Portrait : Zhao Lijian, le diplomate qui tweet plus vite que son ombre

Zhao Lijian, le diplomate qui tweet plus vite que son ombre

Il serait faux de penser que Donald Trump est la personnalité la plus compulsive de la twittosphère mondiale. Outre-Pacifique, depuis son iPhone, un diplomate chinois maîtrise particulièrement bien l’art de la provocation sur le réseau social américain : Zhao Lijian (赵立坚), 47 ans, 31ème porte-parole du ministère des Affaires étrangères.

Après un premier poste au Pakistan, Zhao Lijian était envoyé en 2009 à l’ambassade de Chine à Washington, au poste de premier Secrétaire. En 2015, il revenait à ses premières amours en retournant à Islamabad, en tant que ministre-conseiller cette fois. Un poste stratégique puisque le corridor sino-pakistanais (CPEC, 62 milliards de $) est une des pierres angulaires de l’initiative chinoise BRI (Belt & Road Initiative). Zhao fut un ardeur défenseur de ce projet. En août 2019, il était promu vice-directeur du Département de l’Information à Pékin. Cette carrière fulgurante, il la doit moins à son tact diplomatique qu’à ses 58 000 tweets, au ton souvent agressif (@zlj517).

En mai 2010, il était parmi les premiers représentant de la RPC à faire ses débuts sur Twitter, plateforme inaccessible depuis la Chine sans VPN. Sa popularité décolla durant son second passage au Pakistan (2015-2019). En 140 caractères, « Mohammad » (de son nom musulman, supprimé en 2017) conseillait aux Anglais de ne pas mettre leur nez partout, et surtout pas dans les affaires chinoises au Xinjiang : « occupez-vous de votre Brexit » ! Lors des manifestations à Hong Kong, il trouvait « honteux » les appels au calme de Londres, ajoutant que « de nombreux Anglais sont des descendants de criminels de guerre ». Indéniablement, les Etats-Unis sont une de ses cibles préférées : en juillet dernier, il affirmait que le racisme solidement enraciné dans la société américaine (en prétendant que l’installation d’un noir dans un quartier de blancs faisait instantanément chuter le prix de l’immobilier) ne donnait pas le droit à Washington de critiquer la politique de Pékin au Xinjiang. Susan Rice, ex-conseillère à la Sécurité Nationale sous Obama, appela alors publiquement l’ambassadeur chinois à Washington Cui Tiankai, à renvoyer Zhao chez lui, le traitant de « disgrâce raciste ». Pékin la prenait au mot, rappelant Zhao… pour une promotion ! Lors de son départ d’Islamabad, il était salué en tant qu’« ami du Pakistan ». Zhao leur rendait bien, le Pakistan ayant « volé son cœur ».

## FICHES DE DONNÉES
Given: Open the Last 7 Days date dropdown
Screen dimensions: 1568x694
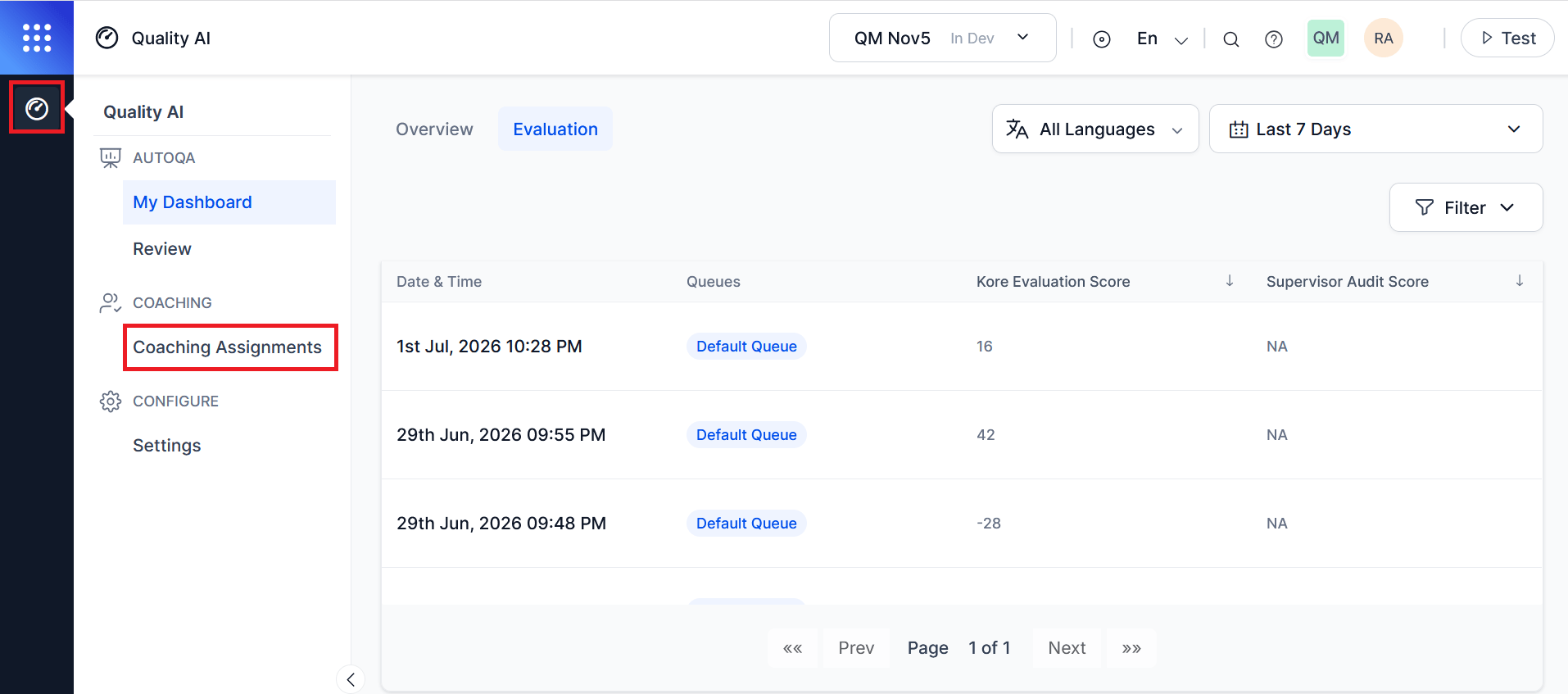Looking at the screenshot, I should (1375, 129).
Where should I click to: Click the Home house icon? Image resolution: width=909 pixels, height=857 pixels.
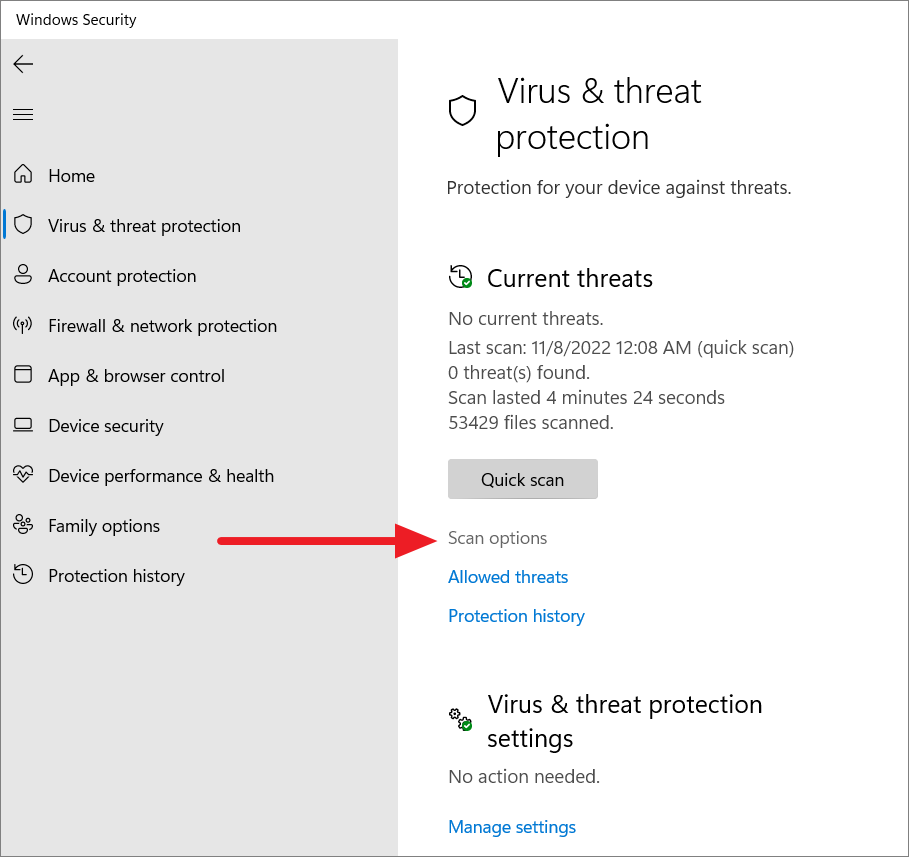(23, 174)
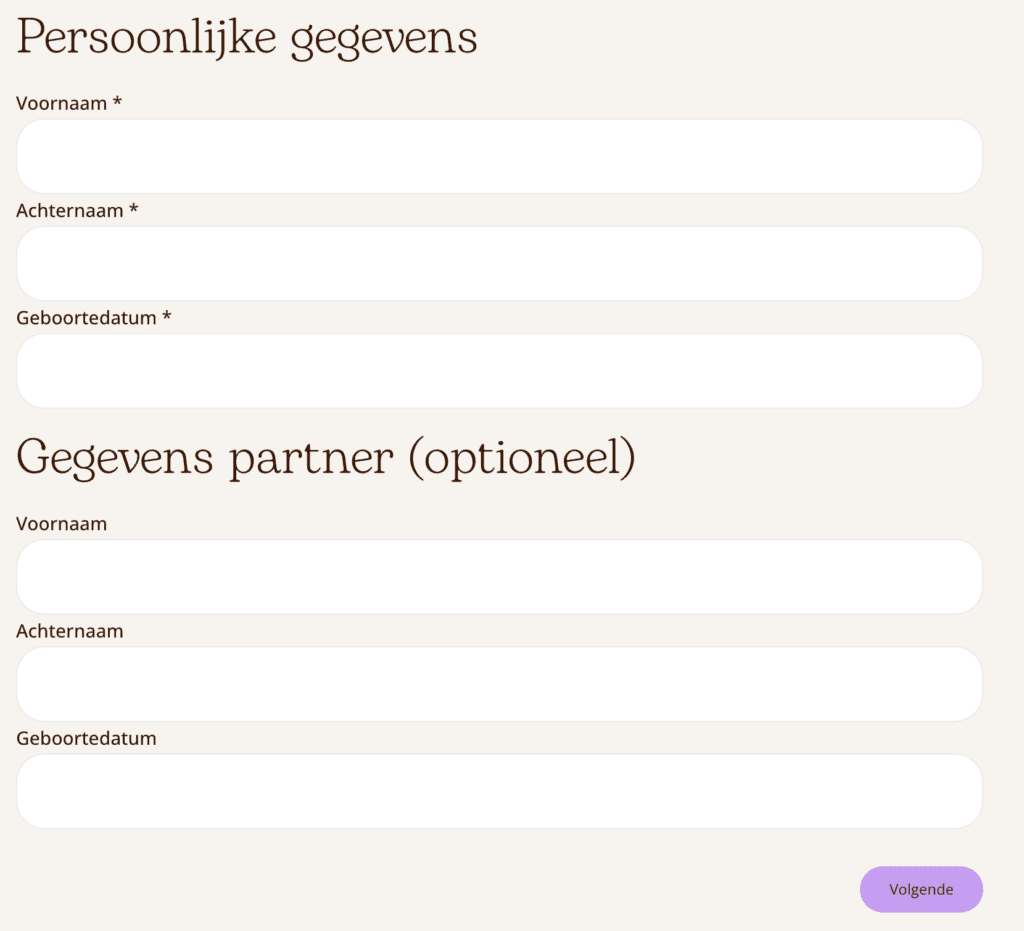Click the 'Voornaam *' label text
1024x931 pixels.
[x=61, y=103]
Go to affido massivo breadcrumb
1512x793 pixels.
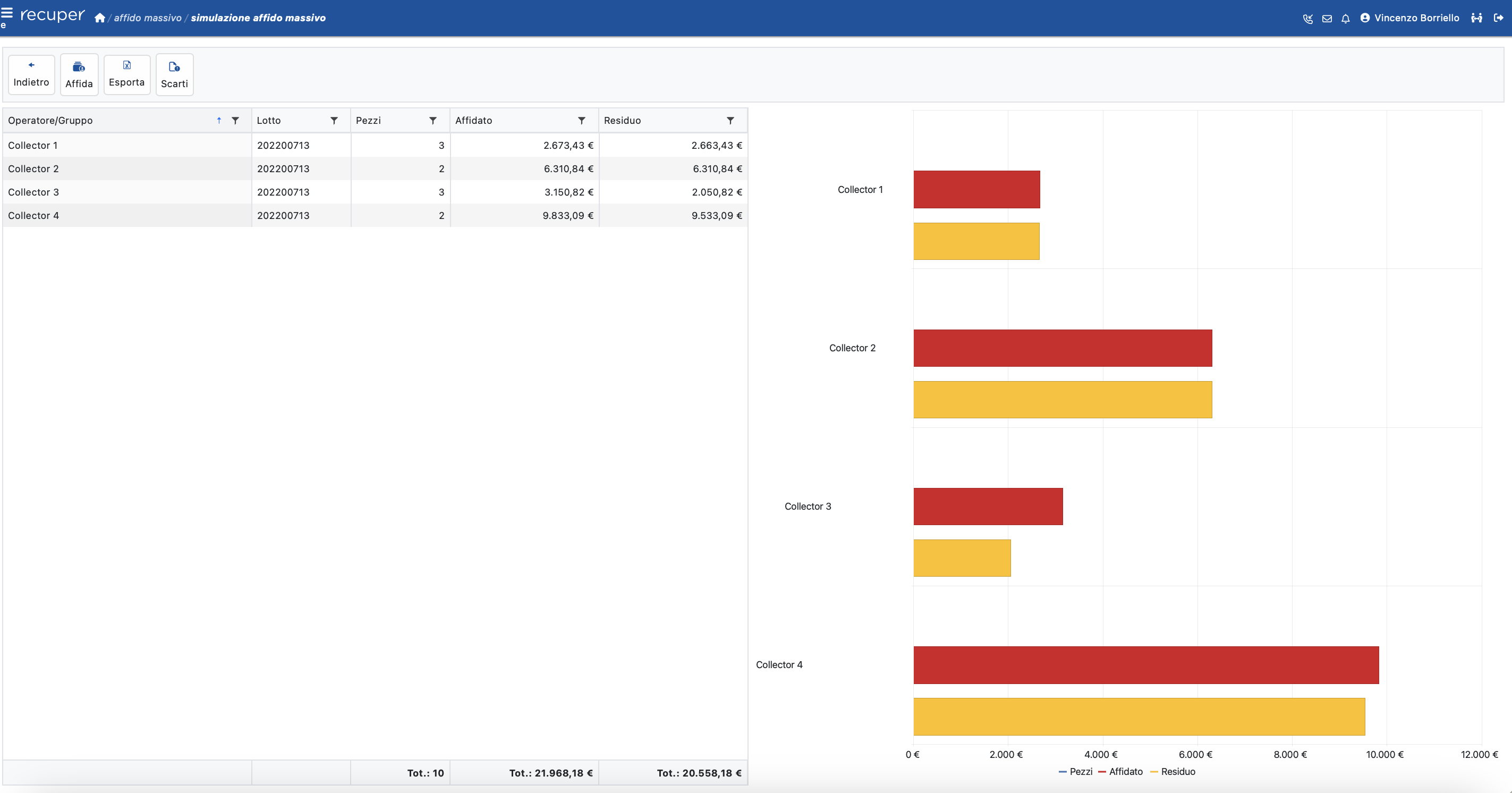(x=147, y=18)
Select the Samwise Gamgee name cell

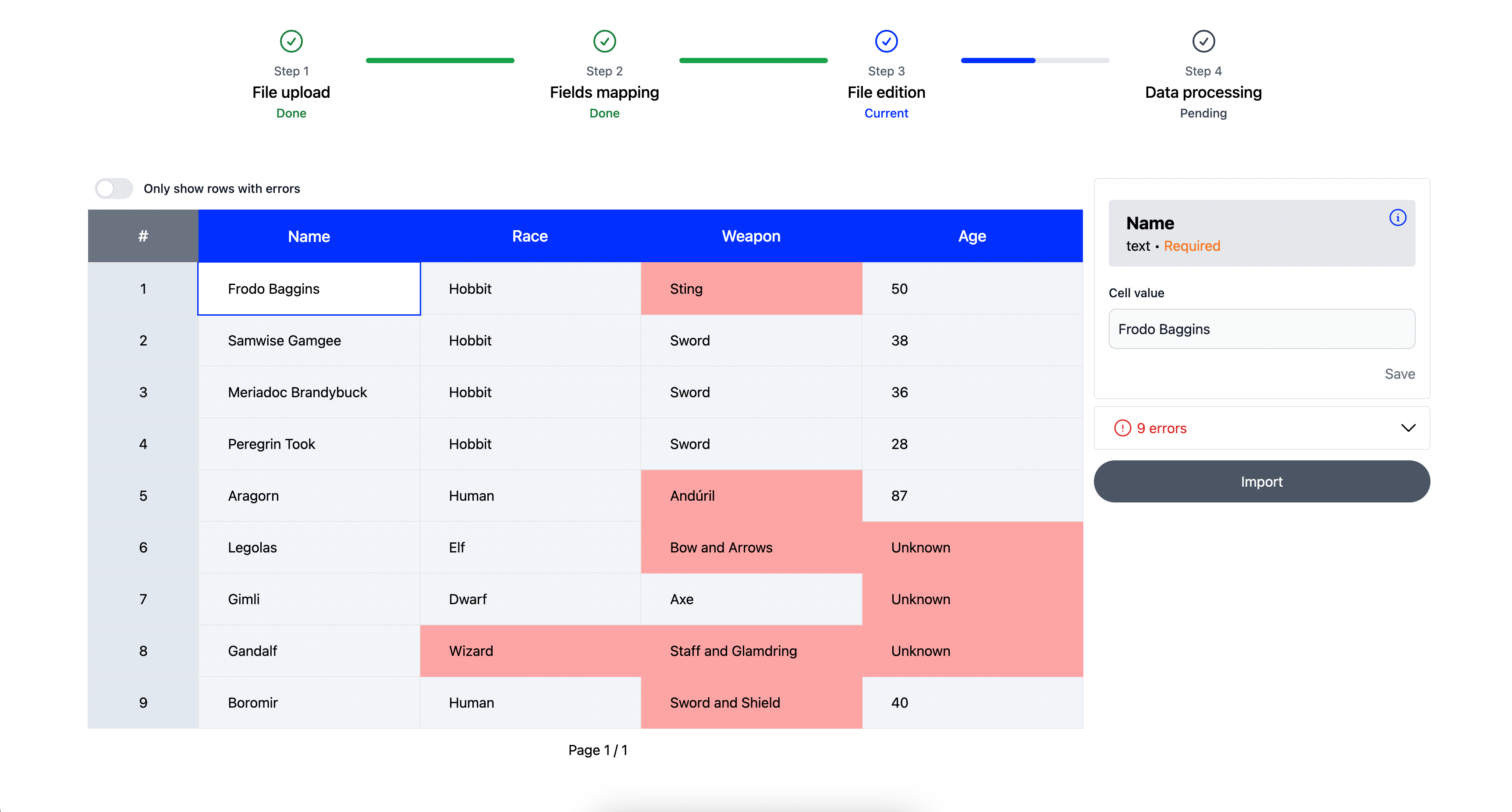click(x=309, y=341)
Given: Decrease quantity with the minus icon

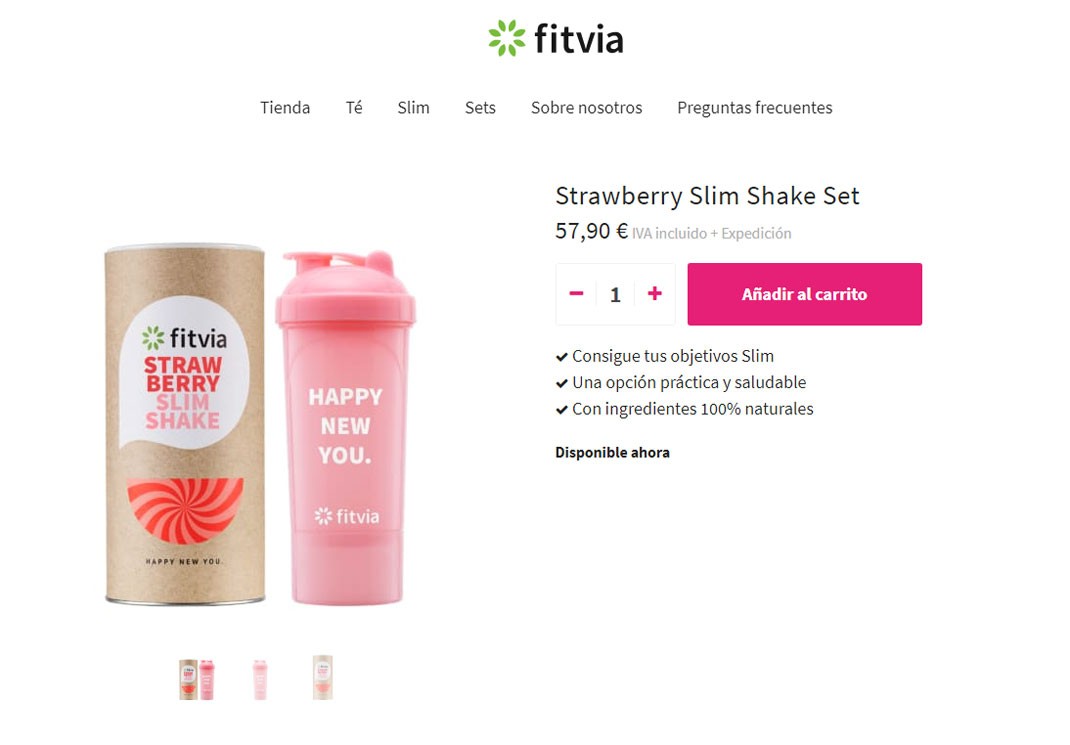Looking at the screenshot, I should [576, 294].
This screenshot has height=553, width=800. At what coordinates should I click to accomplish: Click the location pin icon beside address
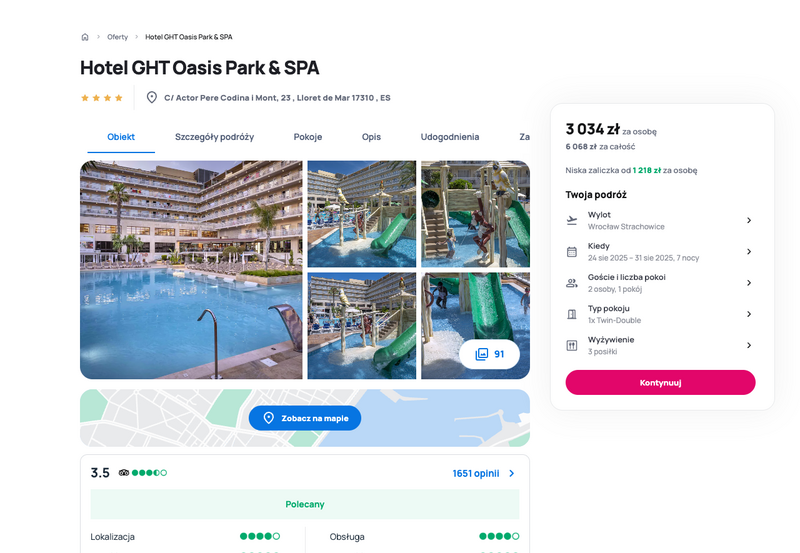tap(152, 97)
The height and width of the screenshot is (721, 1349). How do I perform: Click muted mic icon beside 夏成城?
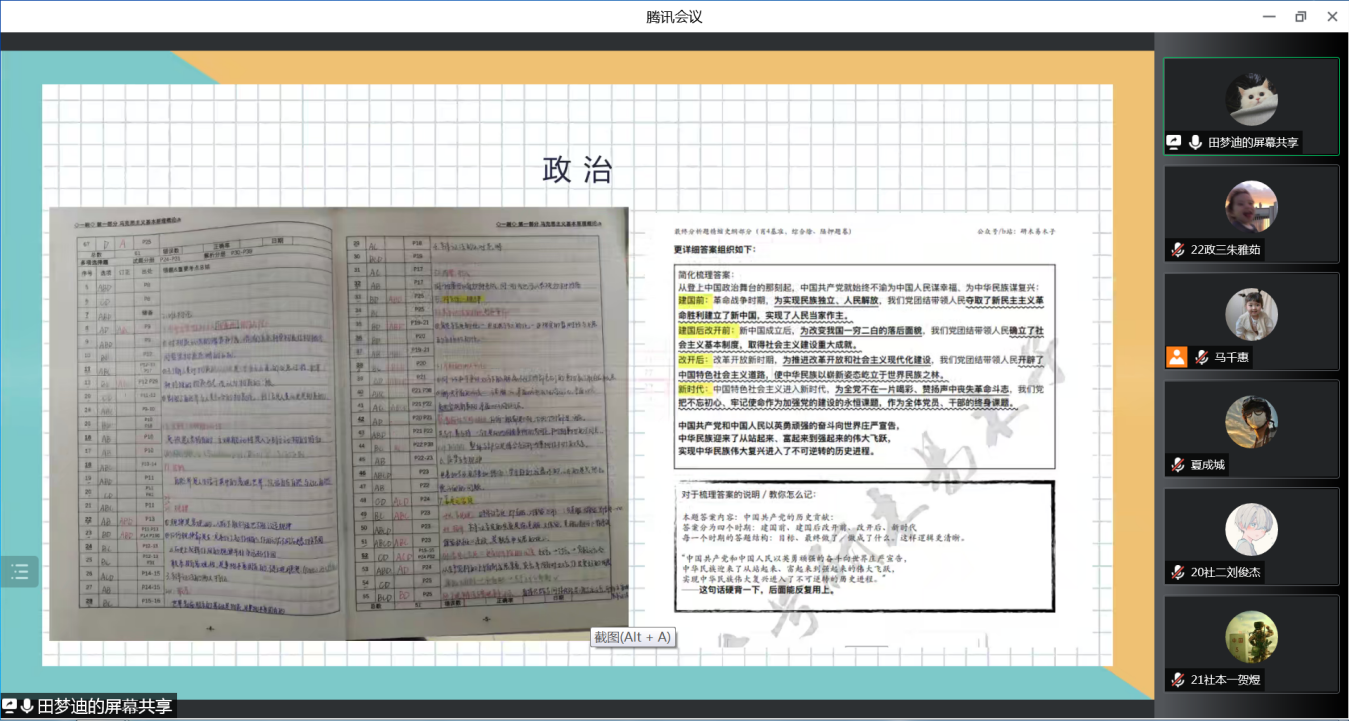click(x=1179, y=465)
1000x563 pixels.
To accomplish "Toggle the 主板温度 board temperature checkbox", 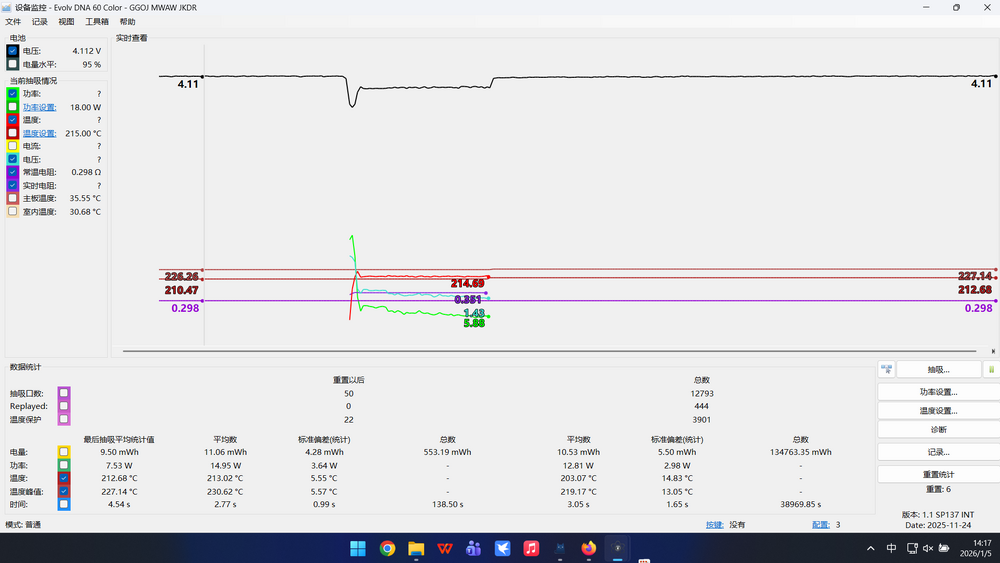I will point(13,198).
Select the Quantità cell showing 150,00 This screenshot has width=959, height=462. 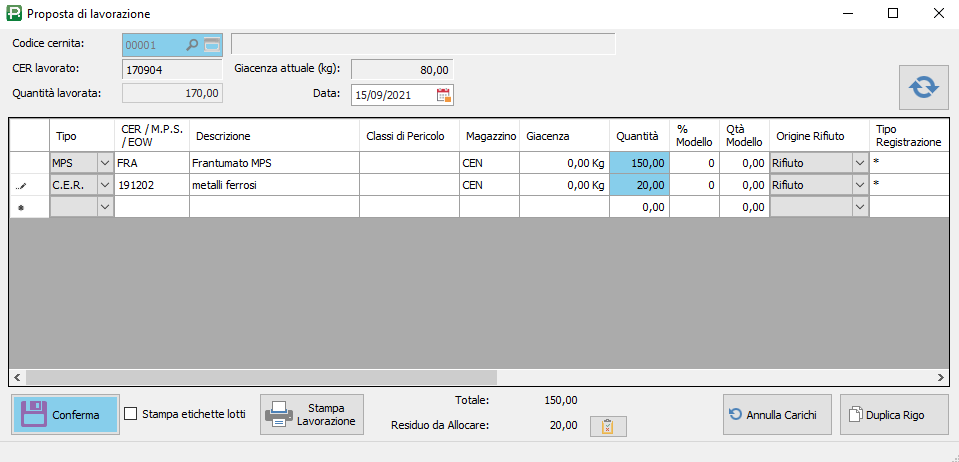[x=638, y=162]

## TRAVAIL À FAIRE
**a)** D'après le portrait, pourquoi le poste de ministre-conseiller occupé par Zhao Lijian à Islamabad à partir de 2015 était-il stratégique ?
**b)** Reproduisez le passage du portrait allant de « Portrait : Zhao » jusqu'à « des Affaires étrangères. » inclus.

## CORRIGÉ DÉTAILLÉ
**a)** Ce poste était stratégique parce que le corridor sino-pakistanais (CPEC, 62 milliards de $) est l'une des pierres angulaires de l'initiative chinoise BRI (Belt & Road Initiative).

**b)**
Portrait : Zhao Lijian, le diplomate qui tweet plus vite que son ombre

Zhao Lijian, le diplomate qui tweet plus vite que son ombre

Il serait faux de penser que Donald Trump est la personnalité la plus compulsive de la twittosphère mondiale. Outre-Pacifique, depuis son iPhone, un diplomate chinois maîtrise particulièrement bien l’art de la provocation sur le réseau social américain : Zhao Lijian (赵立坚), 47 ans, 31ème porte-parole du ministère des Affaires étrangères.